The first season of Thirteen (original title Thirteen Reasons Why) had definitely let herself be talked about, thanks to the courage with which she had managed to deal with difficult topics such as bullying, suicide and sexual violence without any hair on the tongue. Last May it appeared on Netflix there second season, which expands the universe of characters we had already learned to love and despise: will he have convinced us?
It goes without saying that the parent series was taken from a self-contained book, therefore the risk of going to ruin the good that was originally done was quite high, requiring a considerable level of attention from the writers. The pretext that starts these new thirteen episodes is the lawsuit from Hannah's mother at the school, accused of not having adequately defended the student from the bullying suffered, which led her to the extreme gesture.

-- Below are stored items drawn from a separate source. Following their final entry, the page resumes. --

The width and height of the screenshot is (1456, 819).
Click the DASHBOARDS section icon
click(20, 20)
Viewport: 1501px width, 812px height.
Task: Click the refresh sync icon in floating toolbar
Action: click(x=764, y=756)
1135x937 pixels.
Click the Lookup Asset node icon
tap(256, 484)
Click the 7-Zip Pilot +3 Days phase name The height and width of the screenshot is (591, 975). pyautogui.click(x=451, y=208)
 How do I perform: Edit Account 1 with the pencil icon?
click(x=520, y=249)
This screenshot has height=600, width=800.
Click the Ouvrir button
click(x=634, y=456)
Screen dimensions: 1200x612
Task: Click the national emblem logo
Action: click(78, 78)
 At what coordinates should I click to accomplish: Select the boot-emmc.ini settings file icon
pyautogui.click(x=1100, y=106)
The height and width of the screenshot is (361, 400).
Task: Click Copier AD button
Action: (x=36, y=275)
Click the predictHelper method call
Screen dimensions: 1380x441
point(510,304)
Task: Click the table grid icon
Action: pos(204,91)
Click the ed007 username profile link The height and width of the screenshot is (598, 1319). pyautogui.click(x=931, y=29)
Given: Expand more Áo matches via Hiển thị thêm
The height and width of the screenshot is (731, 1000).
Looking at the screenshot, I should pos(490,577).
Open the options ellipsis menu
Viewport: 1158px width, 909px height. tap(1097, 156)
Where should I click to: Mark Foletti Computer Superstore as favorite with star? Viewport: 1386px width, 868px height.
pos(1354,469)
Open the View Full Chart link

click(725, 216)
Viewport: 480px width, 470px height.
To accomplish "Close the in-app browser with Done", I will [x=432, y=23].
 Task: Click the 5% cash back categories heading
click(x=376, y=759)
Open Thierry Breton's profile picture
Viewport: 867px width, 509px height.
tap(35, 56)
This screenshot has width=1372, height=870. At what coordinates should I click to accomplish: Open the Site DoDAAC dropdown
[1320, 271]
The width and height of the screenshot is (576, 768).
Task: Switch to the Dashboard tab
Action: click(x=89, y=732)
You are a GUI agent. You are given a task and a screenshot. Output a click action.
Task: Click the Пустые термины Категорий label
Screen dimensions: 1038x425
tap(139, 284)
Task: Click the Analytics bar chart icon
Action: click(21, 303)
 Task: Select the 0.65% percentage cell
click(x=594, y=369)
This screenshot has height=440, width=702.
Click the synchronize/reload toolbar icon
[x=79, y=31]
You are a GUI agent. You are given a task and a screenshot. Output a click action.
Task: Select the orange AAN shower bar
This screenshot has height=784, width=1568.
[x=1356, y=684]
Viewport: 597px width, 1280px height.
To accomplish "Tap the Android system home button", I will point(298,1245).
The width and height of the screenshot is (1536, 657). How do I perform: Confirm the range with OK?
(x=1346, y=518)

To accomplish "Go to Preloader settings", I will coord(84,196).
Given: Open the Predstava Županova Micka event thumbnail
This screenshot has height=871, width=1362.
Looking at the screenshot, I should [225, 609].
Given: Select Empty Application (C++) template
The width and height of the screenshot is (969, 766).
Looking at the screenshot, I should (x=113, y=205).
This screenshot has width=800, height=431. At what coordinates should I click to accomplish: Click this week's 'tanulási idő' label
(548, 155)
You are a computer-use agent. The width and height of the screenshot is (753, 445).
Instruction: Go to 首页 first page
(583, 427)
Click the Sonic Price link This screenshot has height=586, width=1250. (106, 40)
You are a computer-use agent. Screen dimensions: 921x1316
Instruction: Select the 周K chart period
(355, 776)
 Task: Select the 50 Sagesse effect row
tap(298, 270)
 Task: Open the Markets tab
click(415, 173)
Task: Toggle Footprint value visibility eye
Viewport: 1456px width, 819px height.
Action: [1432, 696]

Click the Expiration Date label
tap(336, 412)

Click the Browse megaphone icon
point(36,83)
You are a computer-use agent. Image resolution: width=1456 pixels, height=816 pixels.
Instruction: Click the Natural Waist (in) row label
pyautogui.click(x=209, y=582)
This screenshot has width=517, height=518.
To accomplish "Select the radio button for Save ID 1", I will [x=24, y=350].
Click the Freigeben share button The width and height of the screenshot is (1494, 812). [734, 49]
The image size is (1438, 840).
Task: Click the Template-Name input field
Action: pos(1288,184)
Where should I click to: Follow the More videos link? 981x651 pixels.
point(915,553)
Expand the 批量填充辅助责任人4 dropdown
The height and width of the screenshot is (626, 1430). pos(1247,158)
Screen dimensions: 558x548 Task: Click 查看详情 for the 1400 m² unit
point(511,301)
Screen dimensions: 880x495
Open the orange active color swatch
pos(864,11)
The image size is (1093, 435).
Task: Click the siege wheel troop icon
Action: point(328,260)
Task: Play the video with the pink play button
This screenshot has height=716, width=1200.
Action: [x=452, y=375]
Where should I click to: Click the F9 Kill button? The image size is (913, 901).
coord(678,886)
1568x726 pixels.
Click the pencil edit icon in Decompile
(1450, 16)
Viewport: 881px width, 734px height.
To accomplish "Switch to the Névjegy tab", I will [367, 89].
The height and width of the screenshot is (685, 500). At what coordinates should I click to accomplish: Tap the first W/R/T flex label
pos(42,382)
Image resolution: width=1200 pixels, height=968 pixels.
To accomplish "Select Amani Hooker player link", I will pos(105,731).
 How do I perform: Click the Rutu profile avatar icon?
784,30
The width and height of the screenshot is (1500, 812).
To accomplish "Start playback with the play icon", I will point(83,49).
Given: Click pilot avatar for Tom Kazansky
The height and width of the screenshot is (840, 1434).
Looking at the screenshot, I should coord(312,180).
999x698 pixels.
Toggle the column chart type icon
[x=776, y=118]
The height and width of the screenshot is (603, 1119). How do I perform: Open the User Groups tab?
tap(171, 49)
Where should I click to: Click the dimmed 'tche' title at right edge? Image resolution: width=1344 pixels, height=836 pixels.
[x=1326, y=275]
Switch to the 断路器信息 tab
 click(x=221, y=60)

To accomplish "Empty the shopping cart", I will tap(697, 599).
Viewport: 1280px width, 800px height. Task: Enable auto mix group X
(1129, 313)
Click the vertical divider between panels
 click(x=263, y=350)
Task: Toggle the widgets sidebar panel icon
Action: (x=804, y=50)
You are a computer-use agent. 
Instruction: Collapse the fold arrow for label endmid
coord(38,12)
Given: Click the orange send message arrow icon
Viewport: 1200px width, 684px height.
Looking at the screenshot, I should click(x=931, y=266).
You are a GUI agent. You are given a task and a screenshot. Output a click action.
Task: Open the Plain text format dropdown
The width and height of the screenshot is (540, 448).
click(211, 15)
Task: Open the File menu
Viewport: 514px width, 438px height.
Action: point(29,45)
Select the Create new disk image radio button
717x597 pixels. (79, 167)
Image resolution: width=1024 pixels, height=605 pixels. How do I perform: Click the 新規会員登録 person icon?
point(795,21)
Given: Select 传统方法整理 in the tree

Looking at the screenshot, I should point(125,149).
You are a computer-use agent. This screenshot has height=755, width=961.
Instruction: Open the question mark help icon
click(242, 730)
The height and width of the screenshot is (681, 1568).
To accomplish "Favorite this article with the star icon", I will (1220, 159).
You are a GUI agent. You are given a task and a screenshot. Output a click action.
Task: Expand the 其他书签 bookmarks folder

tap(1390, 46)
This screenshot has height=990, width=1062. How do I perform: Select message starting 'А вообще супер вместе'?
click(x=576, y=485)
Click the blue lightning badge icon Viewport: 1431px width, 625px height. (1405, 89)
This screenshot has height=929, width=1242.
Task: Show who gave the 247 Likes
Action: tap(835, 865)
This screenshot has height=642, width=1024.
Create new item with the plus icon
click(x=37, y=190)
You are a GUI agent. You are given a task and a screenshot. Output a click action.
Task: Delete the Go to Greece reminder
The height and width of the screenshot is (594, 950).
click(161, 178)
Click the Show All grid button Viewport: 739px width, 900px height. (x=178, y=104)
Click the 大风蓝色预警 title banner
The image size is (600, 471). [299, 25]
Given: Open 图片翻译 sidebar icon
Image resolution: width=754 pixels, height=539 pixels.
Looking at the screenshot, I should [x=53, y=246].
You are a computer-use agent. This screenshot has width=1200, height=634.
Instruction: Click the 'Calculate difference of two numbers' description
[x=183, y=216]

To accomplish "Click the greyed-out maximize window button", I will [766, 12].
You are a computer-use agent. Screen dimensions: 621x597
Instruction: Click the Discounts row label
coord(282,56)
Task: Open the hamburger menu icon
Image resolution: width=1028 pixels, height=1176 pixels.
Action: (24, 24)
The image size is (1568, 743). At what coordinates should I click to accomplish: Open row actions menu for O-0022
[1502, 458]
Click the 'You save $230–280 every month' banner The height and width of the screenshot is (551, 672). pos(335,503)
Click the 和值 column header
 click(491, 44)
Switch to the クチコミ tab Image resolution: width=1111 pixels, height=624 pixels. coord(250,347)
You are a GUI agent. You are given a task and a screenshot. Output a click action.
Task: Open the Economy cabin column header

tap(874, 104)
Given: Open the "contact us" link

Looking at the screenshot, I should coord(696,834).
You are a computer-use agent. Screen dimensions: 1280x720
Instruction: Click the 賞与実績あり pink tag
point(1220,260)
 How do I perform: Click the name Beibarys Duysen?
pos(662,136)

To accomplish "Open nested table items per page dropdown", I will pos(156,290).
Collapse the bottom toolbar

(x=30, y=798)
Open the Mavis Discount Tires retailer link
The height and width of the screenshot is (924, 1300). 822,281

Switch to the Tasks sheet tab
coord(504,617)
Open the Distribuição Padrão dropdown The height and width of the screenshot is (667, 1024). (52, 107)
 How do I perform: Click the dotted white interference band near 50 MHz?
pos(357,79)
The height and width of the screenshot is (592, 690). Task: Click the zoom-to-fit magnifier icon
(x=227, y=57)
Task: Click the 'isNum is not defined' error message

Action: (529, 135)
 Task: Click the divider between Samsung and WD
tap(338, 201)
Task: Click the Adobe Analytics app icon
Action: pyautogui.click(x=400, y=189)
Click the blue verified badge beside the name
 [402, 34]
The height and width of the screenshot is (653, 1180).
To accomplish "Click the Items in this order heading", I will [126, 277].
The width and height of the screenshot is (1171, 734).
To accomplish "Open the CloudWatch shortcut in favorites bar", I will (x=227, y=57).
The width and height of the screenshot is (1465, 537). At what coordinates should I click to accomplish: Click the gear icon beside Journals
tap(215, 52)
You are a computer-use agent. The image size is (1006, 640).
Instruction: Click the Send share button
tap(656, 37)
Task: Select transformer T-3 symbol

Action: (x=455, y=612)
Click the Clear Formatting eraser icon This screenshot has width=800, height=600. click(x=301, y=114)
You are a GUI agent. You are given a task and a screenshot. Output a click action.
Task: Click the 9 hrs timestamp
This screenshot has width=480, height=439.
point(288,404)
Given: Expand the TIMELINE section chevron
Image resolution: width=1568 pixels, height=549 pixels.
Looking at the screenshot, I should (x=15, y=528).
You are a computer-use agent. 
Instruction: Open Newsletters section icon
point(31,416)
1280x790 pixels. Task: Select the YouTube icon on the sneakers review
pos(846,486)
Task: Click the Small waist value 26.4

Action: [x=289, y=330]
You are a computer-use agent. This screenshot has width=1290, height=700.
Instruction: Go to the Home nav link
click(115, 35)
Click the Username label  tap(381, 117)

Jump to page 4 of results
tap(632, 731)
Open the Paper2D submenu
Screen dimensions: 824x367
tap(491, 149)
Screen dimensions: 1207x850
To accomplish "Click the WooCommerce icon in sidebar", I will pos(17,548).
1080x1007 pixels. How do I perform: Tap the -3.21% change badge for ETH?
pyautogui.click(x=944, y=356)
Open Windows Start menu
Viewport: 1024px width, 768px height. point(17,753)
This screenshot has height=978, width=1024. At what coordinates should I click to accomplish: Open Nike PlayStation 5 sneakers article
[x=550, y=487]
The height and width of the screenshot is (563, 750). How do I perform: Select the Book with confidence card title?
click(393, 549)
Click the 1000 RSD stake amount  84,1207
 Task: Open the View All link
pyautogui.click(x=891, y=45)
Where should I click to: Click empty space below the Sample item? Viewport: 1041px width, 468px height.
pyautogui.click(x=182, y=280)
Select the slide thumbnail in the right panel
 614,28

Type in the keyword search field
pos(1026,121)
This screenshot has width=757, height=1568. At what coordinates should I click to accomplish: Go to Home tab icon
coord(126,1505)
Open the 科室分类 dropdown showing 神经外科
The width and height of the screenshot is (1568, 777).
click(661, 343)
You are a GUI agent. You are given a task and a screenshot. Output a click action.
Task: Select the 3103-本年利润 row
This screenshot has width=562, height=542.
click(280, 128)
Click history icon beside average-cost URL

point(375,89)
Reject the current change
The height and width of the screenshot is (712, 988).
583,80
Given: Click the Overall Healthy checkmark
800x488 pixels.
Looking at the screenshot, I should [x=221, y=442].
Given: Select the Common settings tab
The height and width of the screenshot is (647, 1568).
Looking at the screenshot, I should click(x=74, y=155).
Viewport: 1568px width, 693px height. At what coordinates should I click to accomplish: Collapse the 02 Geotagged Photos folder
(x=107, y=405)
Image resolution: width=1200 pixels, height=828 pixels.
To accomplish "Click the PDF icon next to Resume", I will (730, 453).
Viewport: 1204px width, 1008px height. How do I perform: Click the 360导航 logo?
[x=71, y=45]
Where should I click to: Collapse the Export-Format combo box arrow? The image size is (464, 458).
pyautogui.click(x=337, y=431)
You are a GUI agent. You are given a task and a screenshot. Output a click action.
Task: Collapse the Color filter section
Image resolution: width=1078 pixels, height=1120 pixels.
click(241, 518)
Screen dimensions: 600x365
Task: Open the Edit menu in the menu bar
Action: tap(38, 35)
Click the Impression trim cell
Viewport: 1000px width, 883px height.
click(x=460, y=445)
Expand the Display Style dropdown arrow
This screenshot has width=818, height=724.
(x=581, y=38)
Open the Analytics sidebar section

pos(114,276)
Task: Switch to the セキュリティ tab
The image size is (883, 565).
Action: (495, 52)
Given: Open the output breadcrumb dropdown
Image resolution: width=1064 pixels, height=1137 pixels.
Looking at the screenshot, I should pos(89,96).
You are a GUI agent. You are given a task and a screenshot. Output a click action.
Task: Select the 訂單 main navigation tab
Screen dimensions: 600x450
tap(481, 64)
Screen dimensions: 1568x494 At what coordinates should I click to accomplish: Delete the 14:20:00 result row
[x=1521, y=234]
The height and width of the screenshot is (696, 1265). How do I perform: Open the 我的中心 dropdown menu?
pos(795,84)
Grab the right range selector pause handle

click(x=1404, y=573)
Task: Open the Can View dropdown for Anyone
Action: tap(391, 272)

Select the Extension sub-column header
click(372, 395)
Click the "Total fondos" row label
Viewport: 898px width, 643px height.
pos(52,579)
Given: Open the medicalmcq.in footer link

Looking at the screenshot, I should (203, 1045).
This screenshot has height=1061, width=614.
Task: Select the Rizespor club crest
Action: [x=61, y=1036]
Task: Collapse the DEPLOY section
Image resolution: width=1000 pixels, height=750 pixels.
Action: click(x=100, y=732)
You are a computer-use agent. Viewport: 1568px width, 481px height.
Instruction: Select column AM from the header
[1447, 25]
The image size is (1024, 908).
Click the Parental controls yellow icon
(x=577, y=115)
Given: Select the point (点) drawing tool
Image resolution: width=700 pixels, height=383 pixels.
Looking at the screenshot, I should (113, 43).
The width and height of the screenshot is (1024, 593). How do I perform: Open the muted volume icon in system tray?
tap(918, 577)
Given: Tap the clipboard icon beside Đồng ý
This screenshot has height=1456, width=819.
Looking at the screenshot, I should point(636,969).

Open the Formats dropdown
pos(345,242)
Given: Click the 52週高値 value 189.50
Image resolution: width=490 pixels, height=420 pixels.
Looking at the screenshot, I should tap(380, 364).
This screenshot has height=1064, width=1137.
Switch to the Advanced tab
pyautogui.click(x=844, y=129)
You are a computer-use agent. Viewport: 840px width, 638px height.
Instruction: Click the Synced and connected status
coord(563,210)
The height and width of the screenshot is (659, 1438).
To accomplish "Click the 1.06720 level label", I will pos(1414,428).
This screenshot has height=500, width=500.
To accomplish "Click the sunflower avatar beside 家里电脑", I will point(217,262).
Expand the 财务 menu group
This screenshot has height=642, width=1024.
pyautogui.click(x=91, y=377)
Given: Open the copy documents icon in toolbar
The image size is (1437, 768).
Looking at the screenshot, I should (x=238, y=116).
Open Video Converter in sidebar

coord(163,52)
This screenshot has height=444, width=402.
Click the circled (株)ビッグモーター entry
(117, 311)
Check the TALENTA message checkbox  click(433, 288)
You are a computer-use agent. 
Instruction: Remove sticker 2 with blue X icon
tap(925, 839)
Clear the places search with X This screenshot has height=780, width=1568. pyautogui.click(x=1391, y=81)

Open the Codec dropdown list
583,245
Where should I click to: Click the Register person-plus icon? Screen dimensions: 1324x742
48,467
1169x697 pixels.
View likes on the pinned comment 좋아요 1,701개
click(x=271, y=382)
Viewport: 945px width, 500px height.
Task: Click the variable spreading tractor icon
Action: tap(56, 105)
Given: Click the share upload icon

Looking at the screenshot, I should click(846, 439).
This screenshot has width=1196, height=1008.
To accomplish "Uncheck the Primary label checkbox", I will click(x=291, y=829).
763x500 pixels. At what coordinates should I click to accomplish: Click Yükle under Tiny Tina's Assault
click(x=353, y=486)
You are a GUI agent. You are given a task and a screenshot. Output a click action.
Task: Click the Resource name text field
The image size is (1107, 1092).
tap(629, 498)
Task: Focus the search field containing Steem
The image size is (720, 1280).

To testify will be the boys protagonists of the tapes, who will offer their version of the facts, going to modify some of the events narrated during the first season, in ways that are sometimes too far-fetched and that clash with each other, creating confusion in the viewer towards the timeline. The character of Hannah, due to some circumstances that will emerge, comes out definitely destroyed, doing away with that empathy that was possible to feel in the first episodes of last season, and consequently ruining part of that work that - beyond some imperfections - it was certainly noticeable. What's worse is that the young teenager will appear as a ghost to Clay, who without too many problems will turn to her in public places, despite the fact that the journey by car at the end of the first season wanted to suggest a desire to move forward, thanks also to the love affair established with Skye.
In general you get the feeling that the characters do not evolve, except in sporadic exceptions: first of all Jessica, true protagonist of these thirteen episodes, thanks to the strength with which she is able to face and overcome the rape suffered; at the same time Tyler receives more space, who finds a way to get revenge thanks to a group of punk friends (who appear without the slightest introduction), only to find himself in an even more gloomy and distressing situation. Justin also takes numerous steps forward, and it cannot be excluded that in the third season - already confirmed - he does not open the doors to the theme of drug addiction, still poorly analyzed. A great pity that a character like Courtney disappears from the scene just when he has the opportunity to move forward and develop more. The bloody scenes, even in these episodes, are not lacking, and it is clear that what the authors want to highlight is that somehow bullying is rampant, that there are more victims and that it is important to talk about it without closing in on oneself. Overall, moreover, acting and directing remain on quite high levels, thanks to the presence of brilliant actors capable of highlighting the emotions that their character is feeling.
As for the dialogue with your family or friends, however, the series almost completely fails, because if on the one hand at the end of each episode it encourages us to open up, on the other we see teenagers who continue to keep everything inside, and who want to solve their problems by themselves. The intention to bring serious social problems to the screen in an unsweetened way remains in essence admirable, but at the same time it is clear that we must not take an example from the actions of these young people. As mentioned, a third season has already been confirmed, but we can't help but ask ourselves a question following the final cliffhanger: was it really necessary to go beyond the first season? Much of that work has already been ruined, and seeing Thirteen morph into a more sensationalist series does not honor the story of Hannah Baker and Clay Jensen.